Exercise input:
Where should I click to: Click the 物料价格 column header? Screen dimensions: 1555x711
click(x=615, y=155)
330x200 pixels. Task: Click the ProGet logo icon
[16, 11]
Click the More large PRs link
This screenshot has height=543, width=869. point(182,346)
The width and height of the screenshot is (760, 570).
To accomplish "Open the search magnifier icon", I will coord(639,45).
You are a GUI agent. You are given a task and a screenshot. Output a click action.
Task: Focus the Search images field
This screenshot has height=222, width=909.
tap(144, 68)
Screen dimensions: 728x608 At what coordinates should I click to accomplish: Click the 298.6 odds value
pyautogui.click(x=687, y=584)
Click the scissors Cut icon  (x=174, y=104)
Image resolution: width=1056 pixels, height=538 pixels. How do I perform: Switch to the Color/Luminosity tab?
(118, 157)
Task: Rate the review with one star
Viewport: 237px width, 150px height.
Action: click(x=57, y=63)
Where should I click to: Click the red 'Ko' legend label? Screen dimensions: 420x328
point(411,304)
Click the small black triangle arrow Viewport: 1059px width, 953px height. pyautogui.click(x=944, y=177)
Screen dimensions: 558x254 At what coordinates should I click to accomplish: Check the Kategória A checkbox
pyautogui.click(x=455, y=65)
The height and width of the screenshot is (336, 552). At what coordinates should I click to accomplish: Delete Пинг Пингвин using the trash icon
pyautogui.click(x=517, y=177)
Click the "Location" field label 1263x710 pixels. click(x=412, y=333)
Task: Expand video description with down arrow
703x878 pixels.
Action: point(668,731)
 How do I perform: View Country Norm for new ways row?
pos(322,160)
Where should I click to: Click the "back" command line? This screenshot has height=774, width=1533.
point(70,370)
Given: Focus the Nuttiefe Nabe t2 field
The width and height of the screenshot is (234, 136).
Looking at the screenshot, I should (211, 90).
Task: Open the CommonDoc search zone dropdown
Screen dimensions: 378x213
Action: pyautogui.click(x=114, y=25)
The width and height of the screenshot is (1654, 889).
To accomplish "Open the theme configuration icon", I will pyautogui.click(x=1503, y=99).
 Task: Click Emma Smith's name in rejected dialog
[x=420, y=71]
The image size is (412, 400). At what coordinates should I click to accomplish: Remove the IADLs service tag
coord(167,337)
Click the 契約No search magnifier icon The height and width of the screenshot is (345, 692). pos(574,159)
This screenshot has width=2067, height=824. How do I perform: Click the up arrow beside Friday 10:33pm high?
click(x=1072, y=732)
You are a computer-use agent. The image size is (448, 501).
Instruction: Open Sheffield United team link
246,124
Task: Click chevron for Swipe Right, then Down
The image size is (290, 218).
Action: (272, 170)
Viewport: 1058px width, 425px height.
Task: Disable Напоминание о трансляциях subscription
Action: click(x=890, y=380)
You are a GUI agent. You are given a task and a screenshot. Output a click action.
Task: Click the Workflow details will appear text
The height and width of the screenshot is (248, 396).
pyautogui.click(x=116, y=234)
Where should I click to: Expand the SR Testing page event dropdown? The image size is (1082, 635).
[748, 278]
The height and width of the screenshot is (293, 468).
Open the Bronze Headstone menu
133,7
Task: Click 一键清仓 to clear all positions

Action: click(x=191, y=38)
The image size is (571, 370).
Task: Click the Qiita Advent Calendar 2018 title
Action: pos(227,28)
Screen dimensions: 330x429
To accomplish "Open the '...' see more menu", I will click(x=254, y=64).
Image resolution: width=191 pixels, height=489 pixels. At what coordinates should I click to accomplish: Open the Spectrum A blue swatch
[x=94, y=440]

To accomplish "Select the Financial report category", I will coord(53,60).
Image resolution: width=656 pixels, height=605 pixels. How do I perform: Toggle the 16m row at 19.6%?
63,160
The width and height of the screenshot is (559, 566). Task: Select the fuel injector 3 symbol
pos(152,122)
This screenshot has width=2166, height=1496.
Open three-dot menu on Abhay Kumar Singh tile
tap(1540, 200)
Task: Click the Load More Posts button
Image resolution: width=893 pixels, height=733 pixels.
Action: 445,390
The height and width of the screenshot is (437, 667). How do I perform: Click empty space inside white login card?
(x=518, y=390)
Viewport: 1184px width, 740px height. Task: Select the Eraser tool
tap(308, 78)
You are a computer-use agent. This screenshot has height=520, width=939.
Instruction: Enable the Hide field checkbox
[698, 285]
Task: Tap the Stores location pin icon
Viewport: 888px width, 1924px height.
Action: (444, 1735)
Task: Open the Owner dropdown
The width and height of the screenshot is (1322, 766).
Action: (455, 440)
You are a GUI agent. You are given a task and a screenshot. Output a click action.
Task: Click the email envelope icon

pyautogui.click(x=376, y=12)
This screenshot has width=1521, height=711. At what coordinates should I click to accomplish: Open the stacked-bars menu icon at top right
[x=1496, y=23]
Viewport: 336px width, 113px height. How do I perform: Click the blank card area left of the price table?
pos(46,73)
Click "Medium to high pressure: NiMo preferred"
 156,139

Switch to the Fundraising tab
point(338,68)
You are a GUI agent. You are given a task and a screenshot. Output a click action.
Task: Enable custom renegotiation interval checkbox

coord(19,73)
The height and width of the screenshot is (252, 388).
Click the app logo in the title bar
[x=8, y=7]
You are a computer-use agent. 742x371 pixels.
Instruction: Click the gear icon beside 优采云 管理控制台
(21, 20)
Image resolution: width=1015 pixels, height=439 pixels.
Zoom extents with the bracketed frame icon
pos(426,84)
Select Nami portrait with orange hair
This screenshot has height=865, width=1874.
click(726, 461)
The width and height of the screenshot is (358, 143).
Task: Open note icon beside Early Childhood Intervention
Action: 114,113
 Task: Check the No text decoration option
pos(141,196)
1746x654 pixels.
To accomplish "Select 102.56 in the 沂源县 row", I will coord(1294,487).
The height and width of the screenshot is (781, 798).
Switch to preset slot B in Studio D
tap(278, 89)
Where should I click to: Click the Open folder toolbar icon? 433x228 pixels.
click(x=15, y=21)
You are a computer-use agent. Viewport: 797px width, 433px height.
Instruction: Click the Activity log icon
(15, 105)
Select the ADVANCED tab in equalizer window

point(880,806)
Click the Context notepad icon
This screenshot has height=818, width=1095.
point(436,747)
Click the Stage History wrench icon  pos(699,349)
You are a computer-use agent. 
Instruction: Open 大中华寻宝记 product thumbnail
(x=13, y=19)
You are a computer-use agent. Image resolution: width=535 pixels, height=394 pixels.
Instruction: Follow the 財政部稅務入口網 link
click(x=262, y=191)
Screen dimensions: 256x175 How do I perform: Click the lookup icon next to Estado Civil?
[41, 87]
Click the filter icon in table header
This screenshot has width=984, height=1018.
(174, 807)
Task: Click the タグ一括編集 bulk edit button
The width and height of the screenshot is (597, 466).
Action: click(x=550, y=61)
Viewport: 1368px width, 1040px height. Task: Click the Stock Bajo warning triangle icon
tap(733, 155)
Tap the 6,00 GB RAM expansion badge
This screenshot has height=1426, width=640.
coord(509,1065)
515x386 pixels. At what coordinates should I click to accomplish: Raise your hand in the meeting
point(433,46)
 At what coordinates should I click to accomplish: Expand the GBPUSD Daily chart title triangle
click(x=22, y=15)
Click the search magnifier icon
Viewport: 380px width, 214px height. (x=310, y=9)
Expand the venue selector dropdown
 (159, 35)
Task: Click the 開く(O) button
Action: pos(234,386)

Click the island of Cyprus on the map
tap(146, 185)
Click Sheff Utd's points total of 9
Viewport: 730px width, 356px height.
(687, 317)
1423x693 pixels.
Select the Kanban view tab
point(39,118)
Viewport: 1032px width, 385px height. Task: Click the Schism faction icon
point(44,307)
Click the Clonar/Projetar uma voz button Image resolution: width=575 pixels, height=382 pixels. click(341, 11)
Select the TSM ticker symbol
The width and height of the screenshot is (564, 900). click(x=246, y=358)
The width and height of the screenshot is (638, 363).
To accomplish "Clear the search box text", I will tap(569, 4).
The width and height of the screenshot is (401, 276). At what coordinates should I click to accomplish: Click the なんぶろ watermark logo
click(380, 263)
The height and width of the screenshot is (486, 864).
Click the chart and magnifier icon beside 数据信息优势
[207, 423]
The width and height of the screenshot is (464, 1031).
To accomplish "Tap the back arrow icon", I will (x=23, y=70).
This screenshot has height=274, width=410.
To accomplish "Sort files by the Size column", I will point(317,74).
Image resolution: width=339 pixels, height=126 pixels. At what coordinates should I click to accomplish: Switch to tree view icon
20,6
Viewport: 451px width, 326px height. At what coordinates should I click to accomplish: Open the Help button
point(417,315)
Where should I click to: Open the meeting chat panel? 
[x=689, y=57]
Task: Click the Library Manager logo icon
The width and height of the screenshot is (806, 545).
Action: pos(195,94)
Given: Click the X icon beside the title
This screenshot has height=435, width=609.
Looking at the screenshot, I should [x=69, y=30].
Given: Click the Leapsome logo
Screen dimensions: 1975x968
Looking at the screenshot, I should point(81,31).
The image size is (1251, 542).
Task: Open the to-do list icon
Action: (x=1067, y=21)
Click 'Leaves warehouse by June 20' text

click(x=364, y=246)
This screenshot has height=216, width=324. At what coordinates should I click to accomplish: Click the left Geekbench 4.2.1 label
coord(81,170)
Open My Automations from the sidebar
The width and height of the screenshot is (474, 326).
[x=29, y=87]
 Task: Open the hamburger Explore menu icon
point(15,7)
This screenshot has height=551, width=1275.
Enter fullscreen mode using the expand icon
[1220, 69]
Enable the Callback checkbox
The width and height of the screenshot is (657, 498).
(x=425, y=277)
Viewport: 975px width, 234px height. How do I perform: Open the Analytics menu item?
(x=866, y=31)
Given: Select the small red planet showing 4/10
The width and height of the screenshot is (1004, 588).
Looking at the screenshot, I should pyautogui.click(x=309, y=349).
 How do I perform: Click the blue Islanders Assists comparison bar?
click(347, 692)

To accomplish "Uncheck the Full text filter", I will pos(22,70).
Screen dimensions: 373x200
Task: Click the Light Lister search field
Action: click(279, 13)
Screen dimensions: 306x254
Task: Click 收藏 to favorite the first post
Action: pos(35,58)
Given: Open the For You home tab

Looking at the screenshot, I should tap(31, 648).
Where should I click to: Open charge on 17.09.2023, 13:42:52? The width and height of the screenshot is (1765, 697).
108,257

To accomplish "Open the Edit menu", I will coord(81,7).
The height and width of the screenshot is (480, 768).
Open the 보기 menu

To do:
In the entries above, find each line with the string "Focus" and copy it.

Worked solution:
Task: Focus the Search images field
Given: Focus the Nuttiefe Nabe t2 field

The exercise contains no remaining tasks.